> **ACTIVITY**
Write out the entries below in full, exactly as given.

Stored records

----------------

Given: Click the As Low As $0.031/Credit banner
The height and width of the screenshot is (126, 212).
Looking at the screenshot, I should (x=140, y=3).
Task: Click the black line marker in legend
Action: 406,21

----------------

> **SOLUTION FOR THIS EXERCISE**
Given: Click the As Low As $0.031/Credit banner
The height and width of the screenshot is (126, 212).
Looking at the screenshot, I should (x=140, y=3).
Task: Click the black line marker in legend
Action: 406,21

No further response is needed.